Hizo un zoom sobre las caras del hombre de la chaqueta azul y la mujer pelirroja mientras salían de la casa de Gannon y se metían en su Ford Taurus blanco. «Clic-brrr, clic-brrr, clic-brrr», hizo la cámara. Preston ya había garabateado unas descripciones escuetas de la pareja en el cuaderno que tenía apoyado en el regazo, y ahora, mientras ellos se alejaban del bordillo, apuntó con el objetivo de la cámara el número de matrícula, que añadió a sus notas.
Cuando el coche hubo desaparecido, Preston se repantigó de nuevo en su sillón y se puso a hacer garabatos en el cuaderno, masticando un chicle en la actitud reflexiva con que un toro rumia su bolo alimenticio. El número de matrícula que había anotado empezaba por la letra E rodeada por un octágono, y dibujó unas flechas apuntando al polígono y añadió «gobierno» debajo.
Vaya, vaya, vaya. Su inversión por fin había dado sus frutos. Cierto, la casa en la que residía nunca aparecería en la portada de una revista de decoración: la alfombra apestaba a los pedos del viejo cocker de los caseros, y el alféizar de la ventana estaba salpicado de moscas muertas. Pero la encantadora pareja de clase baja que vivía allí estaba más que encantada de dejarle usar la vivienda durante el día por unos modestos cincuenta dólares al día, sin hacer preguntas, y la casa tenía una bonita vista de la puerta principal de Amelia Gannon, al otro lado de la calle.

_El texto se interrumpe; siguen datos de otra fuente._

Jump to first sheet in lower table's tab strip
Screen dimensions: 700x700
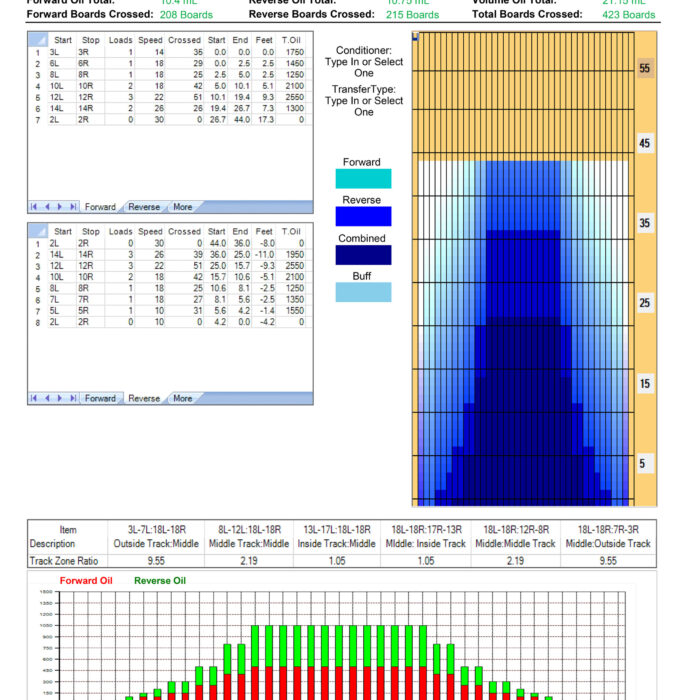(35, 398)
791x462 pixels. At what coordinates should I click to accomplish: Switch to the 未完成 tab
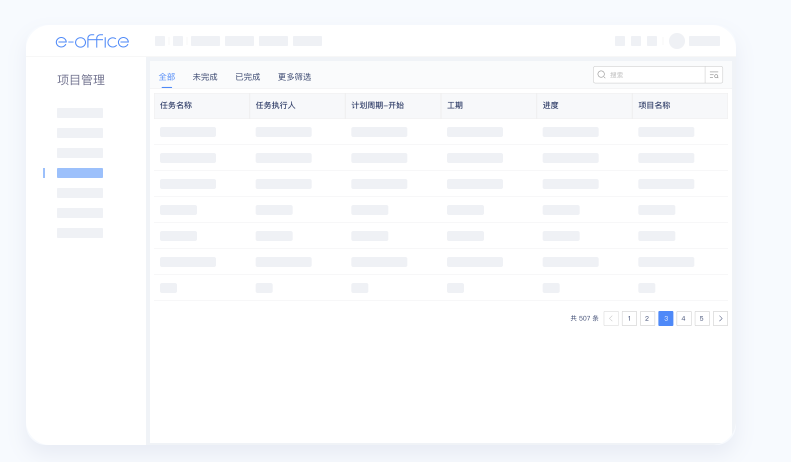204,77
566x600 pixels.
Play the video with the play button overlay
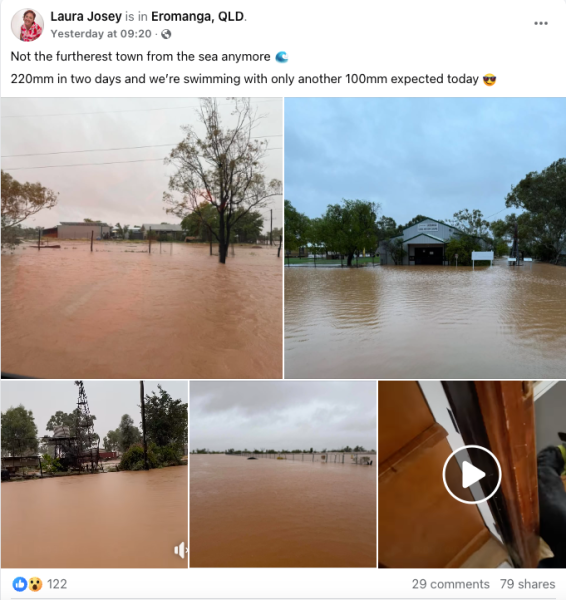[x=472, y=474]
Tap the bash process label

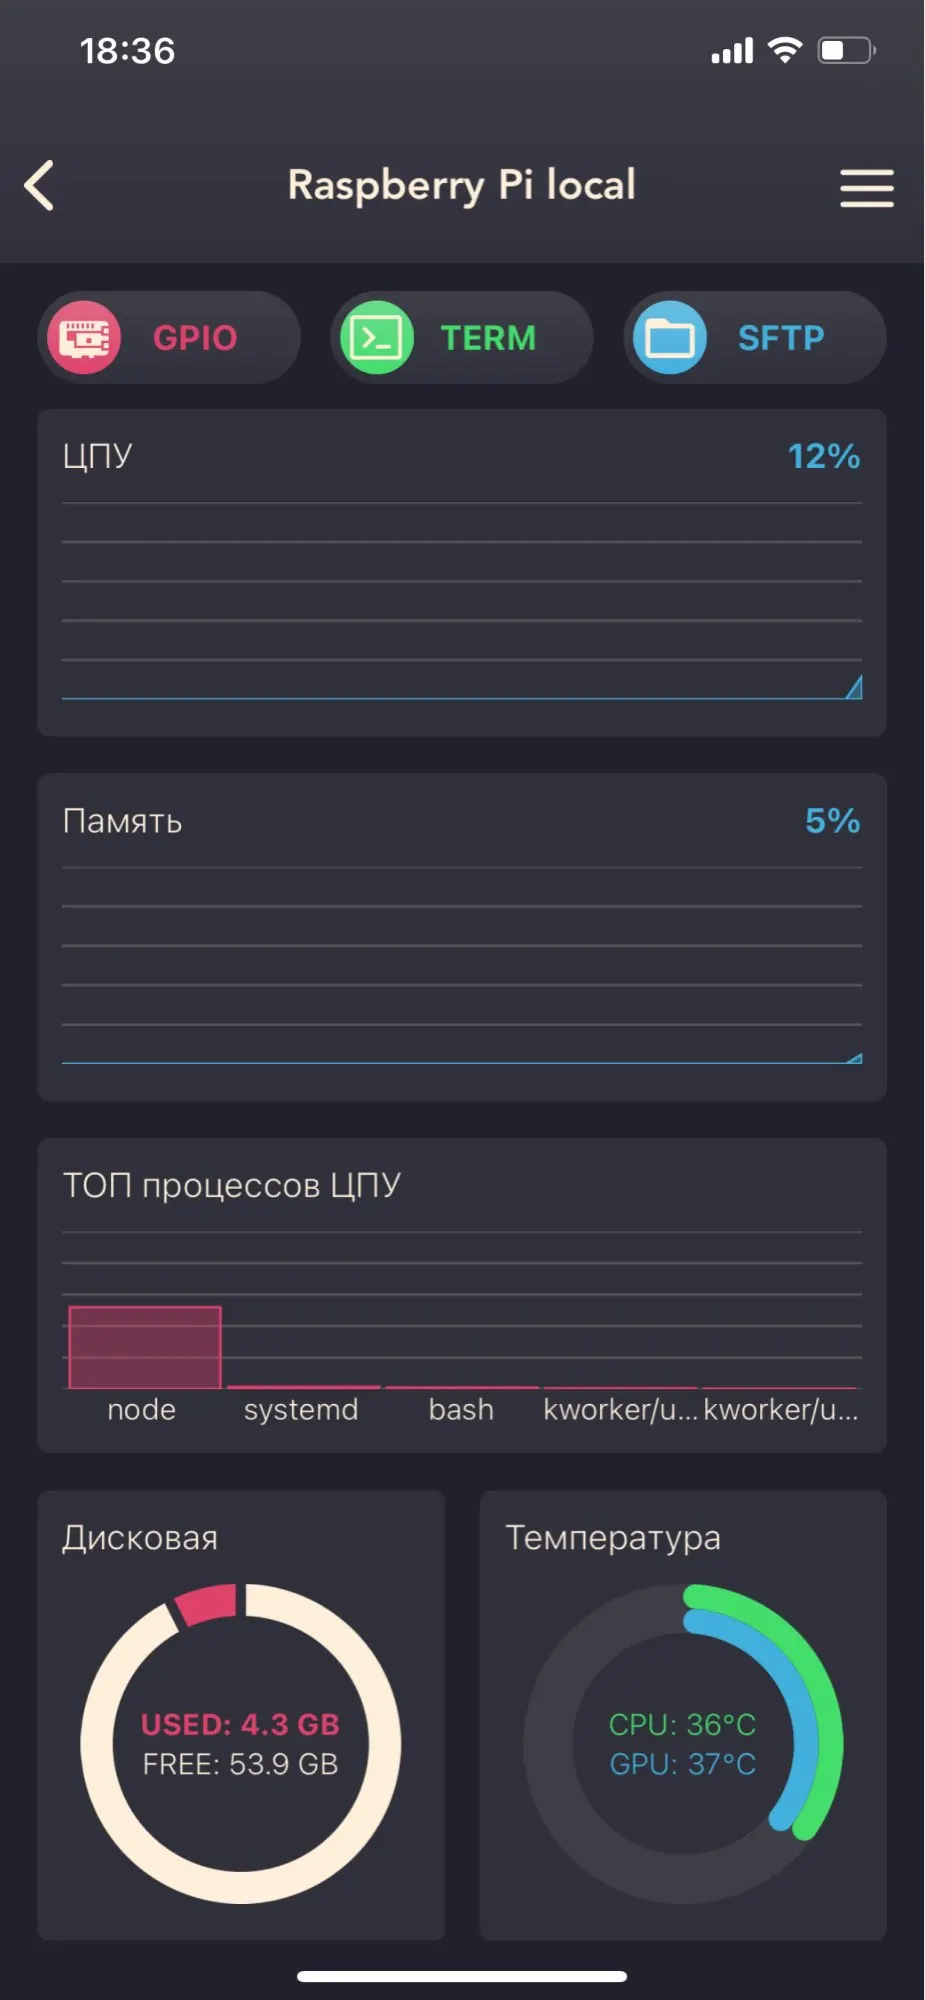461,1410
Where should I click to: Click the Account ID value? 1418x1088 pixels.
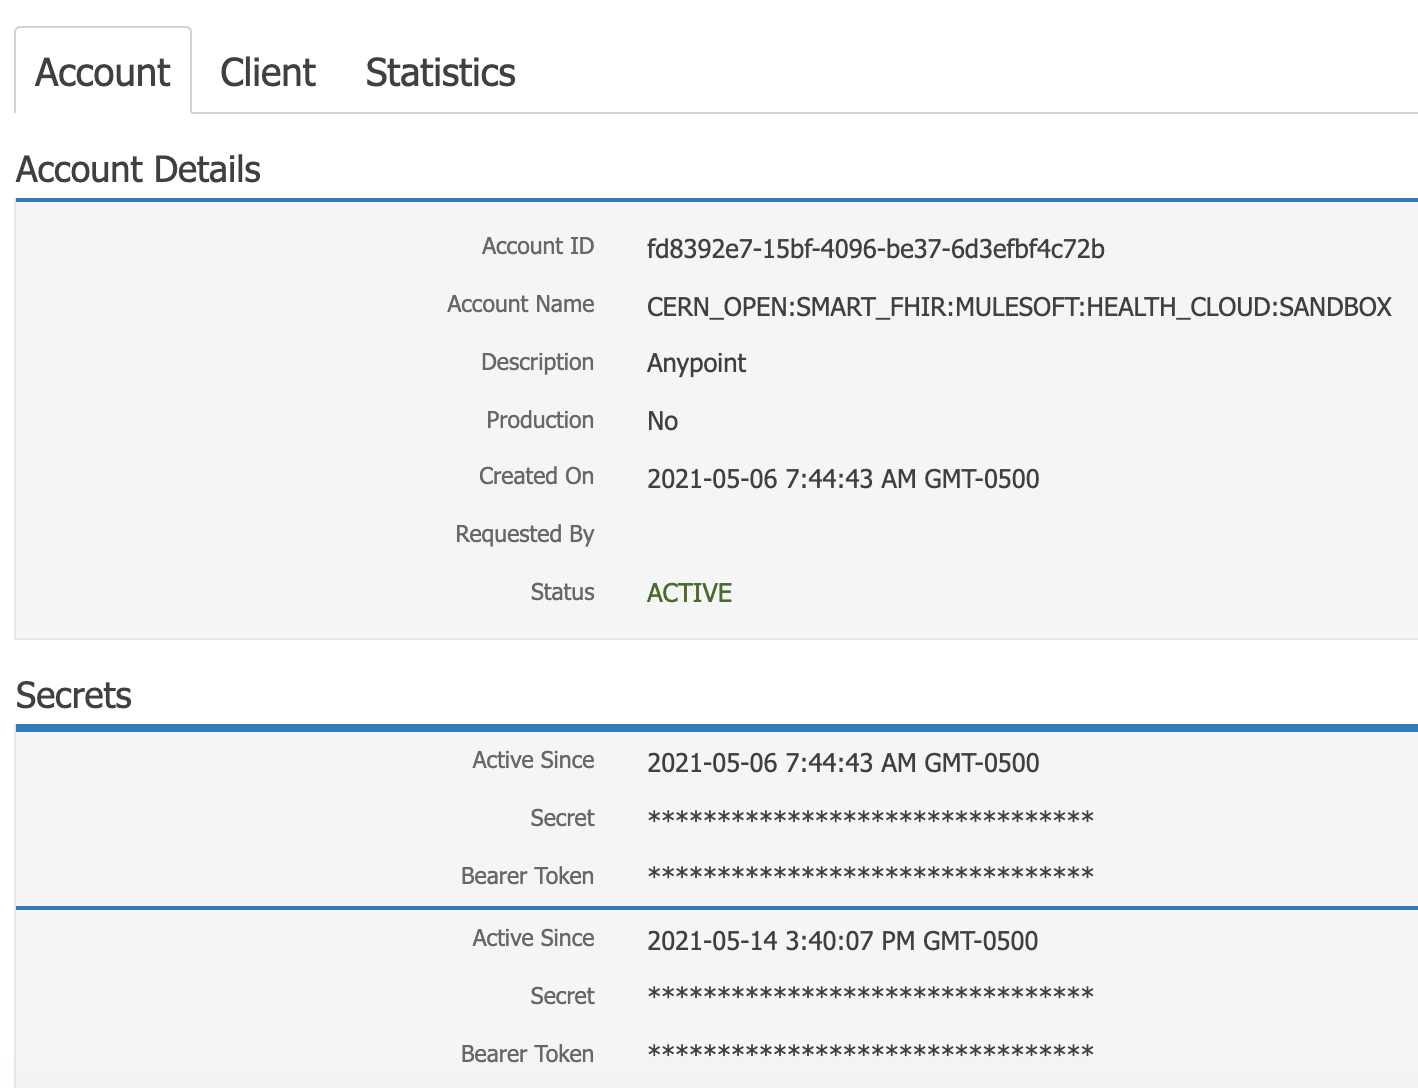(876, 249)
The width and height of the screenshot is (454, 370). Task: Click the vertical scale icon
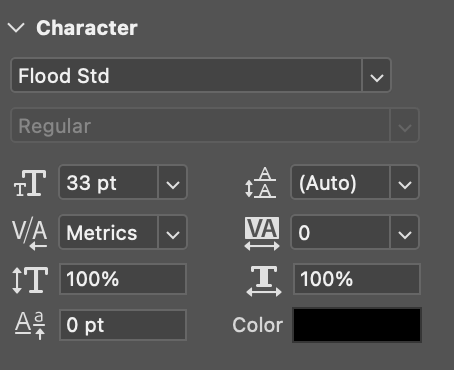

Preston repasó las palabras clave del cuaderno con su bolígrafo. El hombre del traje era bastante fácil de identificar; evidentemente era un federal. «Pero ¿quién es su bonita compañera, señor agente?». Tal vez sus informantes del Departamento de Policía de Los Ángeles pudieran investigar el número de matrícula y decirle algo sobre los invitados de la señora Gannon.
Preston estiró el chicle con la lengua e hizo un globo rosa hasta que explotó.